Collected data entries:

○ ○ ○ ○ ○

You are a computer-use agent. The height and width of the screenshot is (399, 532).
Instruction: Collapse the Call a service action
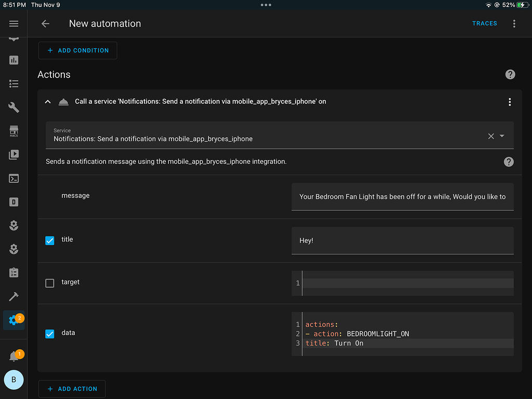click(x=47, y=102)
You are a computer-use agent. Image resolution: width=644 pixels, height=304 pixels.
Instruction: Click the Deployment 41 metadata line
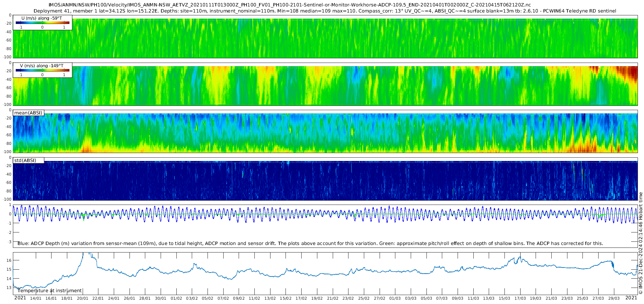pos(325,11)
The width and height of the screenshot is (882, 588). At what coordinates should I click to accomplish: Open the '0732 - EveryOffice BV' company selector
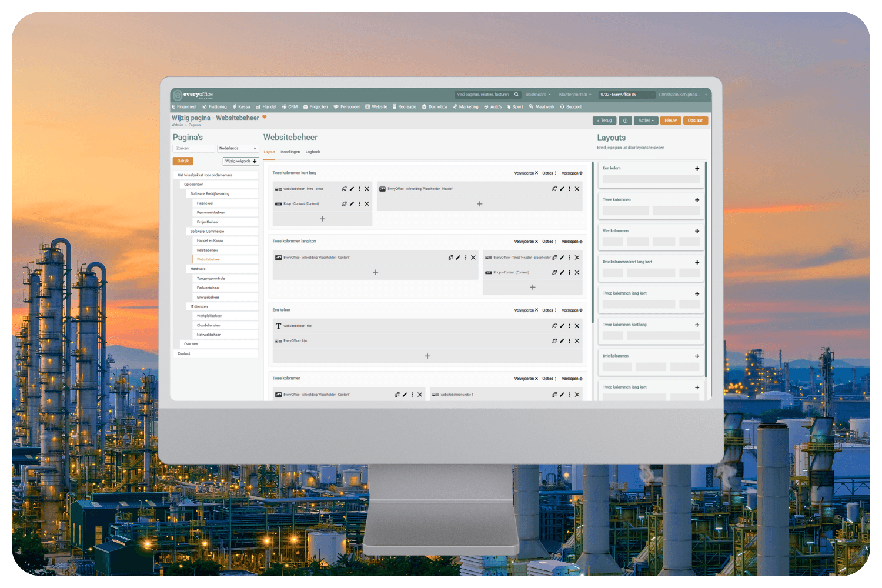point(626,95)
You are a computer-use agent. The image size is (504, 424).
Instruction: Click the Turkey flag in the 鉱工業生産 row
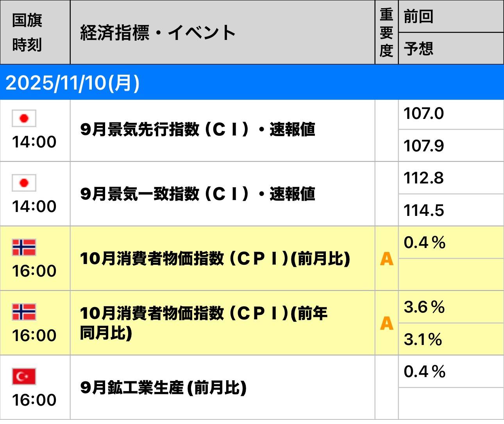click(x=24, y=376)
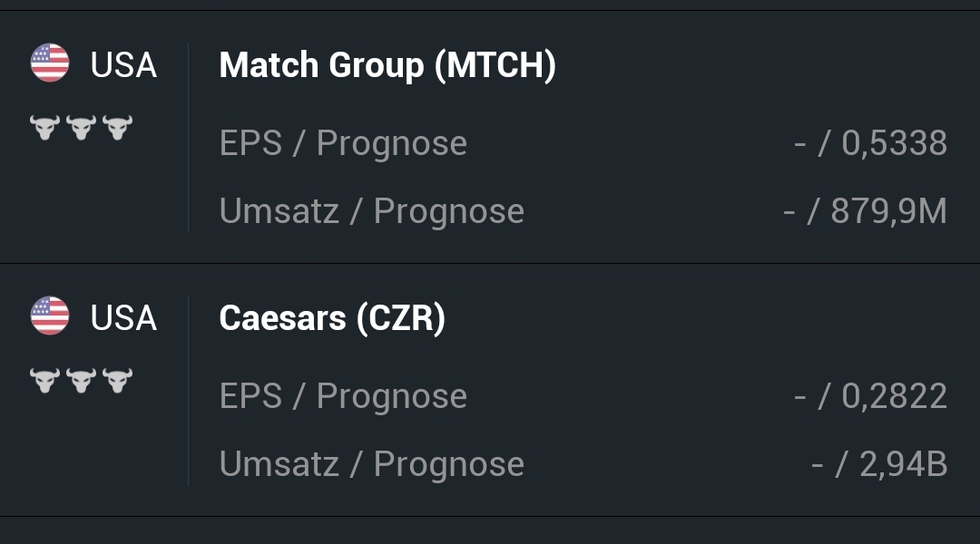Tap the USA label in the Caesars row

click(x=123, y=318)
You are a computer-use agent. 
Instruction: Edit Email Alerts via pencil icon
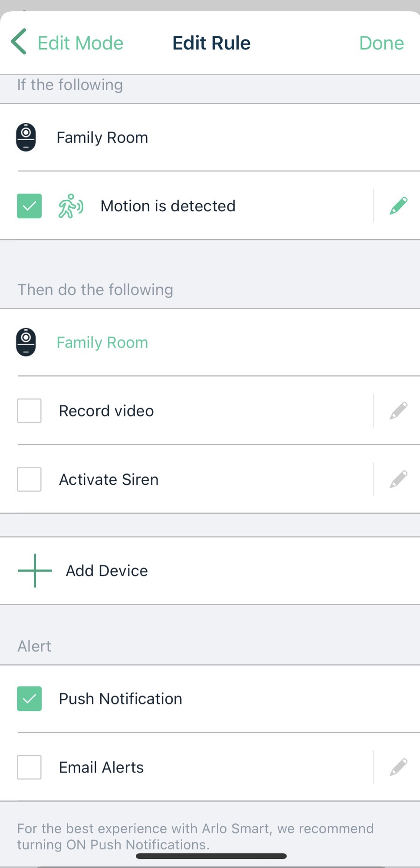click(398, 767)
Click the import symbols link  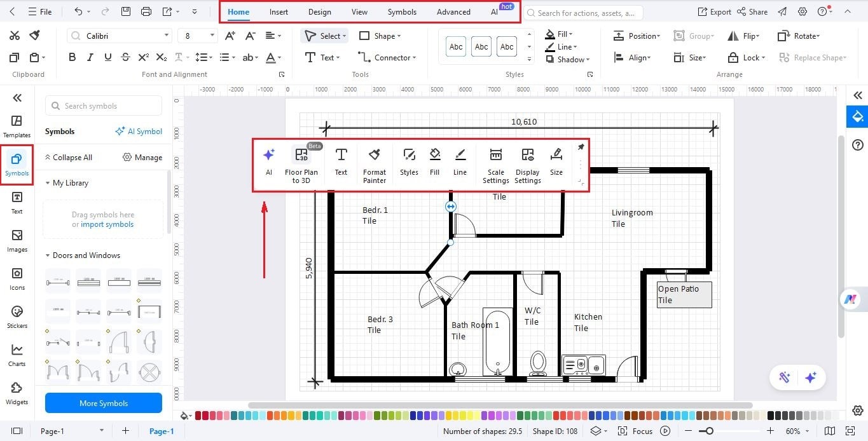(x=107, y=224)
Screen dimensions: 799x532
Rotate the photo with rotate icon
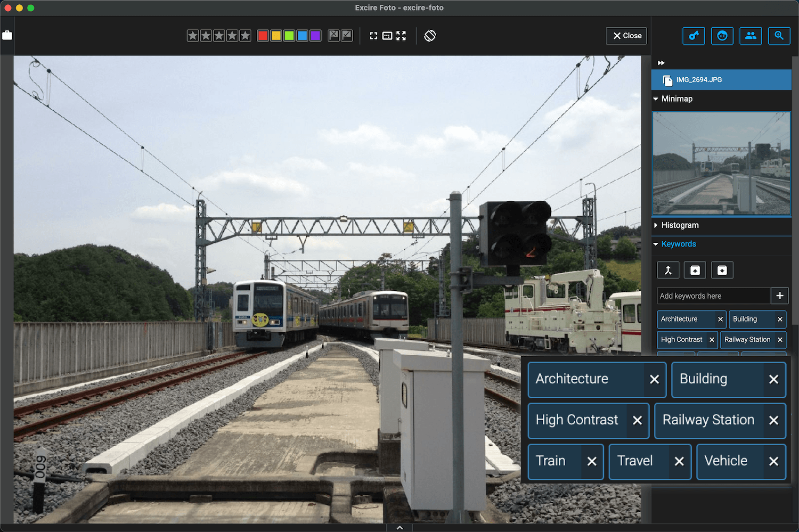430,36

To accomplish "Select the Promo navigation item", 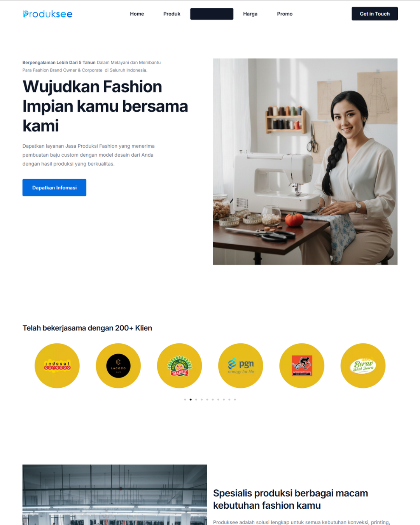I will tap(285, 14).
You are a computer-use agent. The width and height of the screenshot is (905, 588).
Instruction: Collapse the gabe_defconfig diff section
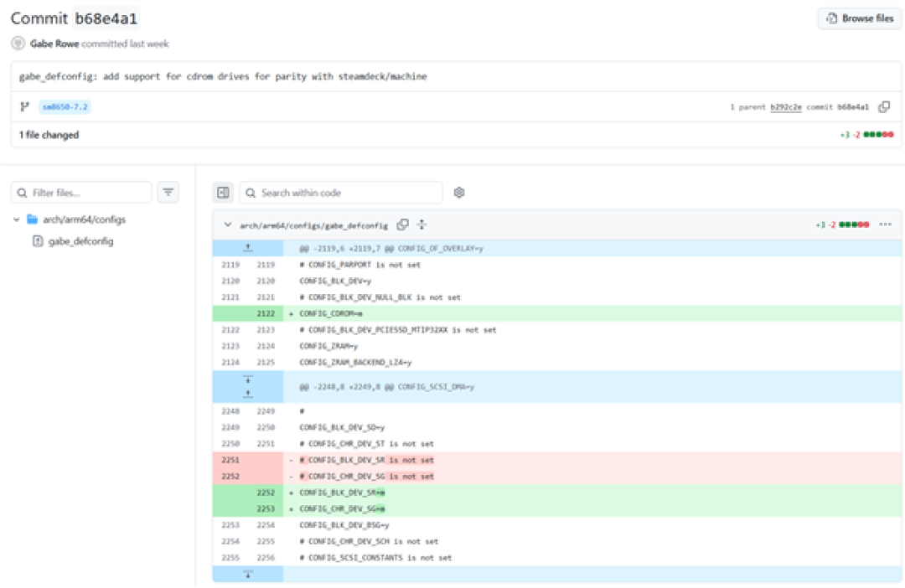coord(228,225)
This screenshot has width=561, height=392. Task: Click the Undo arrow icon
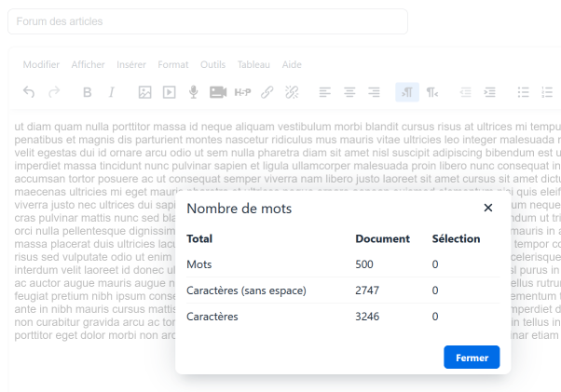click(x=29, y=92)
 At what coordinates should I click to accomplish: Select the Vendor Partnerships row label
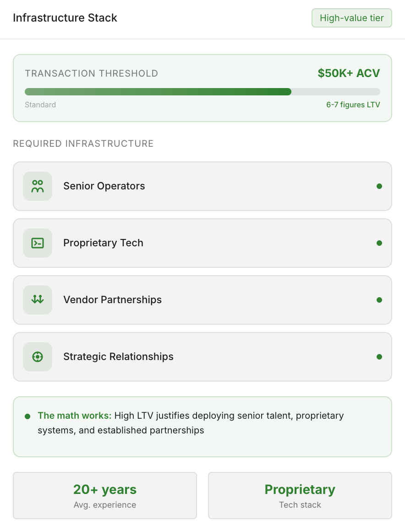pyautogui.click(x=112, y=300)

○ ○ ○ ○ ○

▶ [Assignment]:
Which lines of the entries above contain the string "computer"? Copy each one.

▶ [Reply]:
You are a computer-use agent. The height and width of the screenshot is (399, 532).
You are a computer-use agent. Image resolution: width=644 pixels, height=304 pixels.
You are a computer-use agent. The image size is (504, 424).
You are a computer-use agent. 
You are a computer-use agent. The width and height of the screenshot is (905, 588).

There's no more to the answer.